TextBlock and inner_tokens

tlienart opened this issue · comments

currently removed this path, before what we were doing is:

  • For a text span, determine which tokens are in that span
  • Bundle in a TextBlock with inner tokens a view of the tokens in the relevant range.

See here in partition:

isempty(blocks) && return [TextBlock(s, tokens)]
# disable additional blocks if desired
isempty(disable) || filter!(t -> disable, blocks)
# Form a full partition with text blocks and blocks.
parent = parent_string(s)
first_block = blocks[1]
last_block = blocks[end]
# add Text at beginning if first block is not there
if from(s) < from(first_block)
inter = subs(parent, from(s), prev_index(first_block))
tb = TextBlock(inter, tokens)
push!(parts, tb)
# Go through blocks and add text with what's between them
for i in 1:length(blocks)-1
bi = blocks[i]
bip1 = blocks[i+1]
push!(parts, blocks[i])
inter = subs(parent, next_index(bi), prev_index(bip1))
isempty(inter) || push!(parts, TextBlock(inter, tokens))
push!(parts, last_block)
# add Text at the end if last block is not there
if to(s) > to(last_block)
inter = subs(parent, next_index(last_block), to(s))
push!(parts, TextBlock(inter, tokens))

The relevant function was using findfirst/findlast and it ended up being accumulating a lot

function TextBlock(ss::SS, it=EMPTY_TOKEN_SVEC)::Block
isempty(it) && return Block(:TEXT, ss)
fss = from(ss)
tss = to(ss)
i = findfirst(t -> fss <= from(t), it)
j = findlast(t -> to(t) <= tss && !is_eos(t), it)
any(isnothing, (i, j)) && return Block(:TEXT, ss)
inner_tokens = @view it[i:j]
return Block(:TEXT, ss, inner_tokens)

However there's no magic, if we have to retokenize every text block on the Franklin side, it does take some time; so ideally we'd do this in a performant way at TextBlock that does not use this findfirst/findlast stuff.
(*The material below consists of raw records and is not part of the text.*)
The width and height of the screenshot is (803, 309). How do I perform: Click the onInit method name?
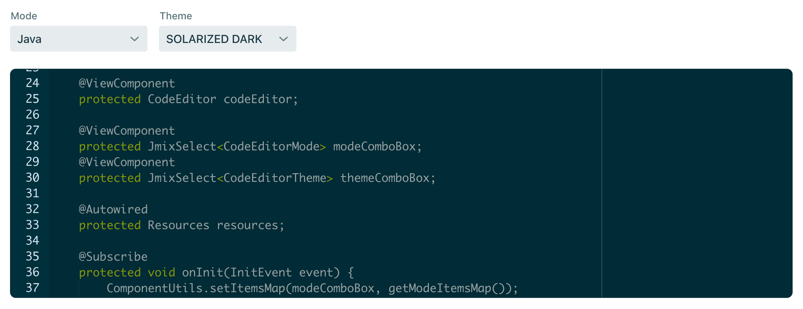coord(202,272)
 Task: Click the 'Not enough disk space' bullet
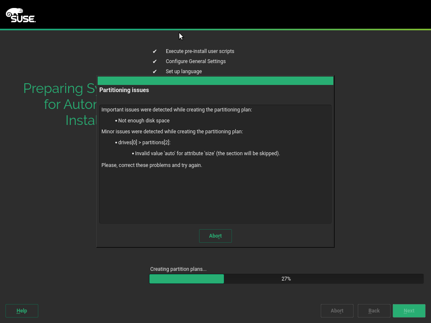point(144,121)
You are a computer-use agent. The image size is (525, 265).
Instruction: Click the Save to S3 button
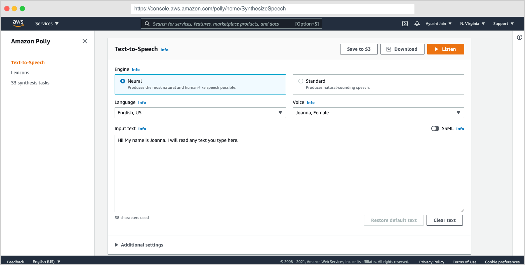point(359,49)
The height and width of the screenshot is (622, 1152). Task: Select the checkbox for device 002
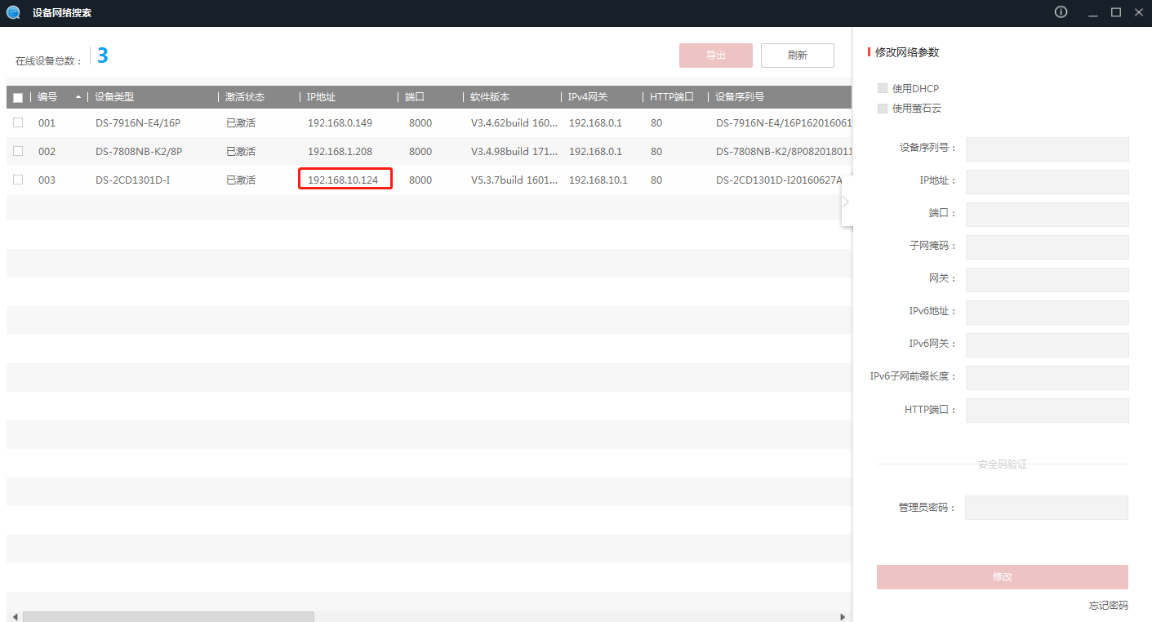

once this is done; need to make Xranklin use it properly; e.g. processing env stuff needs to use the inner tokens instead of just repartitioning.

also potentially item candidates, rows, links, ...

for link stuff, need to review whether the stuff done in Xranklin is not over the top; seems like there's link-type detection again from this should not be required.